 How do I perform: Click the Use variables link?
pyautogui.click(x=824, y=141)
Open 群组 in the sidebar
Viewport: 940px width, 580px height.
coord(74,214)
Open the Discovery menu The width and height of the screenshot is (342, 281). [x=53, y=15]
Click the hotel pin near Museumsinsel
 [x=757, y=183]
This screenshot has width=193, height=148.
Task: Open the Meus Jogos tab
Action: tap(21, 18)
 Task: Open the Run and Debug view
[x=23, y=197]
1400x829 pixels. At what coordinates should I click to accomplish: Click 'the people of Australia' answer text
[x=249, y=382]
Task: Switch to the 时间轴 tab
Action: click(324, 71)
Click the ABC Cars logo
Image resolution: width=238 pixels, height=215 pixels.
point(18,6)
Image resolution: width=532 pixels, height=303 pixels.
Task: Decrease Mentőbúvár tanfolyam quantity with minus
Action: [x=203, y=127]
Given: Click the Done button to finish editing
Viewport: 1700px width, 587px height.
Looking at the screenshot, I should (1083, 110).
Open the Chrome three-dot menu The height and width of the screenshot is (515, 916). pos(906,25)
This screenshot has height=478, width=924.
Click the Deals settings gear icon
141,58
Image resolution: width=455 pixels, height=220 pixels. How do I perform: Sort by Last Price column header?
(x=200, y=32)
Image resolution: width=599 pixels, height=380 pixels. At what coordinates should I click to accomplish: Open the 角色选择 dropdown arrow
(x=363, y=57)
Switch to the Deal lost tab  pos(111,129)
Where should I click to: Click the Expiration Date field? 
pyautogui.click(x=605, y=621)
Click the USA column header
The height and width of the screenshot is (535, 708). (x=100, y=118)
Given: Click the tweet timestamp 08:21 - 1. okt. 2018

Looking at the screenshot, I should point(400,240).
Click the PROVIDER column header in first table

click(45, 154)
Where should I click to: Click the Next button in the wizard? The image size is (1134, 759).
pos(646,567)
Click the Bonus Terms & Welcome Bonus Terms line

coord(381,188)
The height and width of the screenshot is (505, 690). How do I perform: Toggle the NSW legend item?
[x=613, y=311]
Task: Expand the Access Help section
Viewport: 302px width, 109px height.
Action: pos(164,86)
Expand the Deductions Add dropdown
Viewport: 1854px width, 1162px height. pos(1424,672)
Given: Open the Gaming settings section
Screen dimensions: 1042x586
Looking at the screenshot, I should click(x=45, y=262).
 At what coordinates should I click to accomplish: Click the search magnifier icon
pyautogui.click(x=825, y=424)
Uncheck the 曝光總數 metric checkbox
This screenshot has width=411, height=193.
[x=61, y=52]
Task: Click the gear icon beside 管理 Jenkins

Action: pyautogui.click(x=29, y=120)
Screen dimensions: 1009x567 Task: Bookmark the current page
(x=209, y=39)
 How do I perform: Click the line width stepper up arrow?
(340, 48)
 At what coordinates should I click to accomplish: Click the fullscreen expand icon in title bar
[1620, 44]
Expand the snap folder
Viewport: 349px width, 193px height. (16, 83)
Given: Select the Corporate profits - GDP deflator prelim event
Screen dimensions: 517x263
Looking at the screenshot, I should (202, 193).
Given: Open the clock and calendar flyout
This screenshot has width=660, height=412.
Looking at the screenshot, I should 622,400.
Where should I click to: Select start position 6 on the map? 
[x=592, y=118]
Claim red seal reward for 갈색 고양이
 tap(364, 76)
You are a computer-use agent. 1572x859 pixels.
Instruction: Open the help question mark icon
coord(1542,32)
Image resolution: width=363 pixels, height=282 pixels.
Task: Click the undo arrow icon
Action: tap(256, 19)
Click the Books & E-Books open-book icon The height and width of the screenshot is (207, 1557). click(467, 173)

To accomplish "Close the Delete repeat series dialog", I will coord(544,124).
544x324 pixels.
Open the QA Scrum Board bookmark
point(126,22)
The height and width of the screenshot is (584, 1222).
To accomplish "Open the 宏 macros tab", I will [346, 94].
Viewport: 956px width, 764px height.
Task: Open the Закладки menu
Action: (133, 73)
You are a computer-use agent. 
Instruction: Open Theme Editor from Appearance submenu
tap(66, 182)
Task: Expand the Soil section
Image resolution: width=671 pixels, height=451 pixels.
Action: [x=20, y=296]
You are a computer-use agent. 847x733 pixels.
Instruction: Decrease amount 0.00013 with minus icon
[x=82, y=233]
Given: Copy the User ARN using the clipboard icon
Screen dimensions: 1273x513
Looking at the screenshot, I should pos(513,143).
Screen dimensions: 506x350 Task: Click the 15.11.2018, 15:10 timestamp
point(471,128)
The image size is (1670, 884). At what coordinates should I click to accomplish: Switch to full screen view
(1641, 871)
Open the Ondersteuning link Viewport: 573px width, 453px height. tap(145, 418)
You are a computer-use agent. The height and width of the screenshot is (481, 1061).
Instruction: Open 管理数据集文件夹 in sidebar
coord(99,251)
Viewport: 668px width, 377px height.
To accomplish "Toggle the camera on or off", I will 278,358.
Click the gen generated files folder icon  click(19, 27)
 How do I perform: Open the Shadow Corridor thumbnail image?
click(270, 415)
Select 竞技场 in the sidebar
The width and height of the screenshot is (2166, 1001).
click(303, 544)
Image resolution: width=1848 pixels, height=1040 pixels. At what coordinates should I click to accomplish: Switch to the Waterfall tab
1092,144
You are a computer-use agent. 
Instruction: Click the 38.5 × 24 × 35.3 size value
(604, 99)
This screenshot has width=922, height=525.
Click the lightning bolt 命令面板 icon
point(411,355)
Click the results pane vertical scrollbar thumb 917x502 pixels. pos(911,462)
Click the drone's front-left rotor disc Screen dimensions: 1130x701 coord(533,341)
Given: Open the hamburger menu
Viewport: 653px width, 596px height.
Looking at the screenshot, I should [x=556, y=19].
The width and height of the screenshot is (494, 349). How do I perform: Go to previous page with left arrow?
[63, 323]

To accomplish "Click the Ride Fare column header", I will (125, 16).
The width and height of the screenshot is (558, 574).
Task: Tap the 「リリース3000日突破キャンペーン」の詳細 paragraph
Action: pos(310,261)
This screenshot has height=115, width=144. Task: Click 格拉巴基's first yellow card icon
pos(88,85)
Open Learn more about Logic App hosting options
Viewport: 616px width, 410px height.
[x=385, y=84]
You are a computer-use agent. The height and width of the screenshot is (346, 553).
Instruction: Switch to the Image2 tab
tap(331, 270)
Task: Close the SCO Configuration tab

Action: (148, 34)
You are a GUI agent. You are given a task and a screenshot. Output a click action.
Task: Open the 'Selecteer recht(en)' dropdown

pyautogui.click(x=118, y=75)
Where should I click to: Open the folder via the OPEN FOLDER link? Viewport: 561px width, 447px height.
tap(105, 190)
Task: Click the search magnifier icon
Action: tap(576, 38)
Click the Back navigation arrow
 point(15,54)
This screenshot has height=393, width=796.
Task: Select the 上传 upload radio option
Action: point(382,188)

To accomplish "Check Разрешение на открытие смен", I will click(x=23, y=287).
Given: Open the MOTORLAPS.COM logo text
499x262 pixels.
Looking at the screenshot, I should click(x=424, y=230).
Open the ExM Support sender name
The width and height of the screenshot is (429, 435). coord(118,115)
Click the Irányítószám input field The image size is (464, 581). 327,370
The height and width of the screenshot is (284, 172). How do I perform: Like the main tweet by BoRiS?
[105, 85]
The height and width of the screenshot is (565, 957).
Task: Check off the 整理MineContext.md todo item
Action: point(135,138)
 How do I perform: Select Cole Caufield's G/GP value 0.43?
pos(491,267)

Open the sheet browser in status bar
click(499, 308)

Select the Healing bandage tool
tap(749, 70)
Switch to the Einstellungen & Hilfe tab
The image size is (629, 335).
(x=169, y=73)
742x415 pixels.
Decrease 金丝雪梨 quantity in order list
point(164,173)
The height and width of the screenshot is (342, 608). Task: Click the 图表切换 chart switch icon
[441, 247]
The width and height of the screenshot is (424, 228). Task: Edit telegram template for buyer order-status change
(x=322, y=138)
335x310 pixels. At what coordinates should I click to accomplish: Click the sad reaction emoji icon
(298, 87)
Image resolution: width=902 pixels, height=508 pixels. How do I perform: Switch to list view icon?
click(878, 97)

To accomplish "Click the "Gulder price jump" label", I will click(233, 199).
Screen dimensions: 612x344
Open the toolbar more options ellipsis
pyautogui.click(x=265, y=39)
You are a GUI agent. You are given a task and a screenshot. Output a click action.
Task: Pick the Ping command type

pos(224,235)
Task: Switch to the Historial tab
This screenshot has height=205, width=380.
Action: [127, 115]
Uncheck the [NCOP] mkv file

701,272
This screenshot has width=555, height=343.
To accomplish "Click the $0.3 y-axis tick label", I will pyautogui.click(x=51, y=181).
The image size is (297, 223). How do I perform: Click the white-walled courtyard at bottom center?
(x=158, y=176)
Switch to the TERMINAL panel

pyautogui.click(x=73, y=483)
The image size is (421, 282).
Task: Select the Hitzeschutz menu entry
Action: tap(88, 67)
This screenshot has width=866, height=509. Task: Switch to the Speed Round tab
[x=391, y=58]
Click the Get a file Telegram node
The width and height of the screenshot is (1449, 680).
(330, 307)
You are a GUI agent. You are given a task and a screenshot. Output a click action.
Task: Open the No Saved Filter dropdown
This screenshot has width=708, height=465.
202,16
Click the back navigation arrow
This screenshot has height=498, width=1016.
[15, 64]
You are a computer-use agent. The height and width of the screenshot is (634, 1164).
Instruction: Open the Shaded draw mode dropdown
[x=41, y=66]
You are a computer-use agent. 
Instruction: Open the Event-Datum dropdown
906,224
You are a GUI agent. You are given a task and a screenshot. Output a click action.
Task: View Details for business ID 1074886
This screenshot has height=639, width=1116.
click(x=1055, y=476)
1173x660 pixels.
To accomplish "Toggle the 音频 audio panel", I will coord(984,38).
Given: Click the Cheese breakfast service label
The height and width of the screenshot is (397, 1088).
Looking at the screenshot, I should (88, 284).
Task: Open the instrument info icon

(EXERCISE):
Reproduce the rows verbatim, starting with the first row and ending after the line that contains "Open the Discovery".

(ANSWER BELOW):
 How do I perform: Click the Use variables link?
pyautogui.click(x=824, y=141)
Open 群组 in the sidebar
Viewport: 940px width, 580px height.
coord(74,214)
Open the Discovery menu The width and height of the screenshot is (342, 281). [x=53, y=15]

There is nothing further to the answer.